Yoda says
“PATIENCE YOU MUST HAVE my young padawan”
With online gaming hit Fornite set to make its debut on Android, malware writers are already playing on the game's hype to ensnare victims. Multiple reports have emerged of Android malware packages being disguised as the Epic Games multi-player battle royale-style shooting game, and experts want users to exercise caution , and …
"3/ turn off play protect"
That step is totally unnecessary.
I'm not sure exactly what "play protect" does other than report back to Google all your installed apps.
I've never seen it report anything.
In fact, if any of these so-called "antivirus" apps actually worked they would flag 90% of the apps on the Play Store.
https://www.android.com/play-protect/
It actually is necessary.
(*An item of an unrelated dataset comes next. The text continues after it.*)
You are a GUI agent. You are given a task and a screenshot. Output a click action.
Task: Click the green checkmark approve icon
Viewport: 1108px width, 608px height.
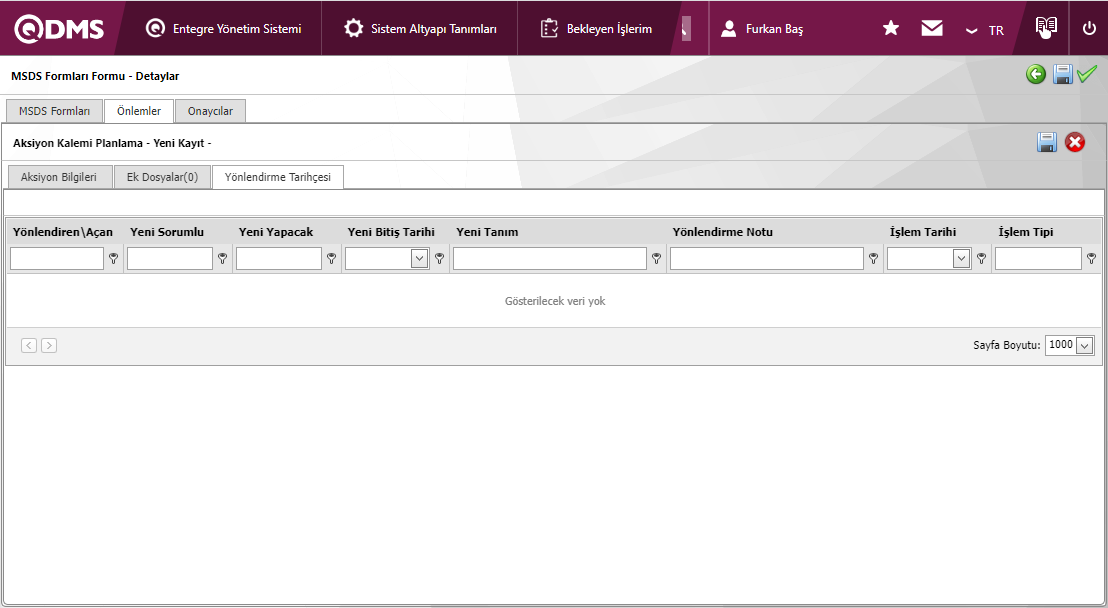coord(1087,75)
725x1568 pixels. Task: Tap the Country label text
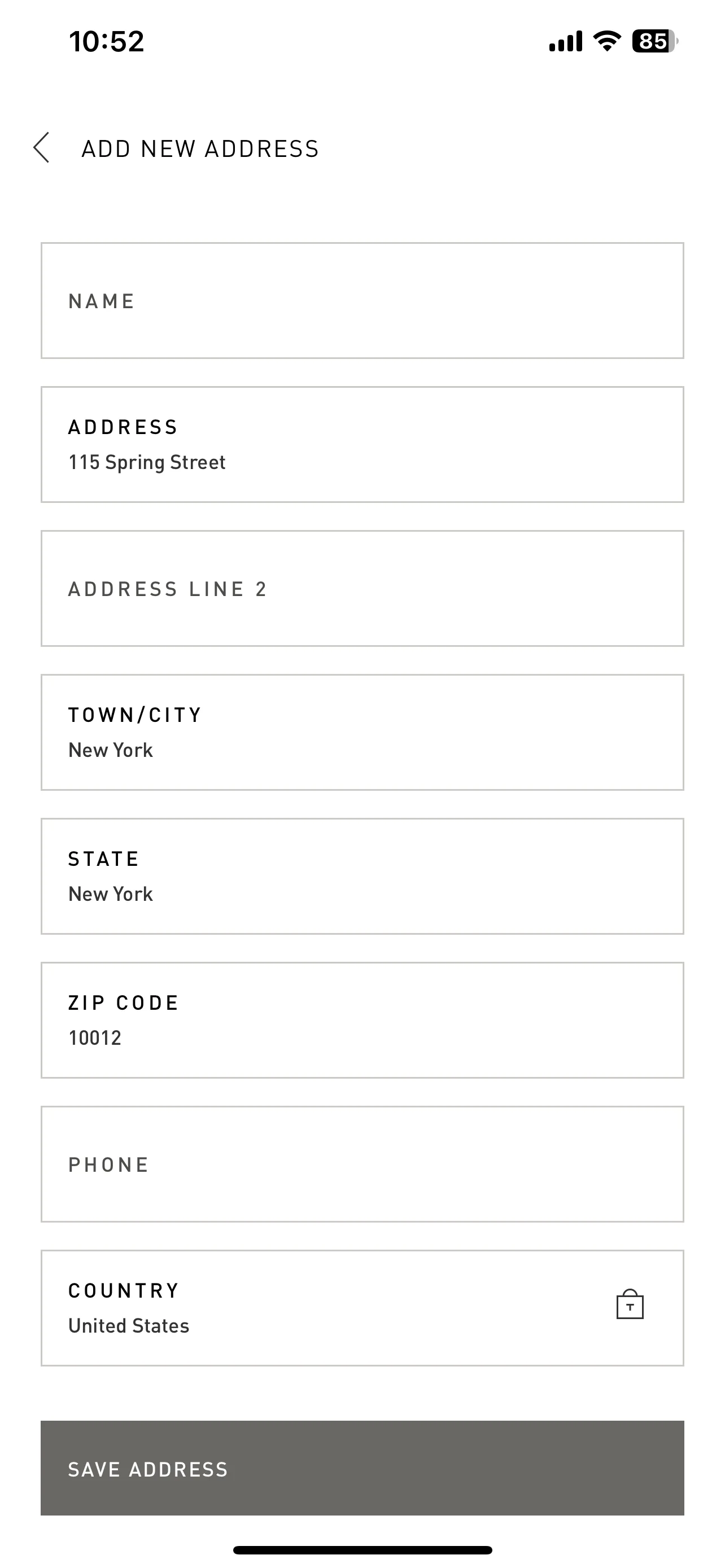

It's a very effective defence, installed and running but default on the 2billion+ active Android devices, and despite what the name implies, scans apps regardless of how they were installed..
You have no credibility, as you just claimed 90% of Google play apps are malware...
"I've never seen it report anything."
How much malware have you installed???
Congratulations, you get the epic fail of the week post..
"What's this obsession with creating the website equivalent of a "Janet & John" book?
https://www.android.com/play-protect is one example, others are available.
Lots of white space, a few meaningless graphics inter-spaced with vacuous sound-bite PR text."
My point exactly!
Not much detail about an app that is installed on every single Android device.
"You have no credibility, as you just claimed 90% of Google play apps are malware...
"I've never seen it report anything."
How much malware have you installed???
Congratulations, you get the epic fail of the week post.."
In answer to your question Fred,
I have a huge collection of Android apps that are confirmed as malicious that I've pulled from third party app hosting sites and Github that I use for testing/research as well as an even larger collection of apps that are confirmed as malicious that have never been publically reported but that have been silently removed from the Play Store only to return after they've been "fixed" because the developers have too much clout with Google to be banned.
I have several Android devices used for testing as well as several Android emulators of varying builds running on virtual machines and a growing list of apps, scripts, debuggers, decompilers, bytecode readers etc.
My statement that 90% of the apps on the Play Store would get flagged is actually being far too kind.
But what I consider to be a flaggable app might not be the same as others so I will accept your position on the matter.
What I myself consider to be a red flag would be any app that asks for unneeded permissions or collects data for any other purpose that what is needed to make sure the app runs on different platforms, pushes ads from untrusted sources or does "analytics" over http, improper use of certificate pinning, injecting javascript into Webview, apps that leak memory, insecure intents on the manifest that allows malicious apps to use another apps API's etc etc etc.
But I am not the only one that questions Google's Play Protect, a quick web search first hit is:
https://thenextweb.com/google/2017/10/24/google-play-store-antivirus-fail/
Give me a list of the apps you have installed on your own Android phone Fred, I'll download them from the Play Store and run some tests. You might be surprised by my report.
No, perhaps not, but the point is, you don't just "get" malware,. You have to get around 5 hurdles to do so, which is why there is there such a huge gulf between "security researcher theoretical Android security" and reality, where malware is pretty much unheard of, despite 2billion+ active devices.
Security researchers are guilty of over exeragating threats, and applying the situation in China (where there is no Google app store), to western markerts. Websites are grateful for the clickbait, and gulible cretins are keen to lap up the fake news as it fits their agenda.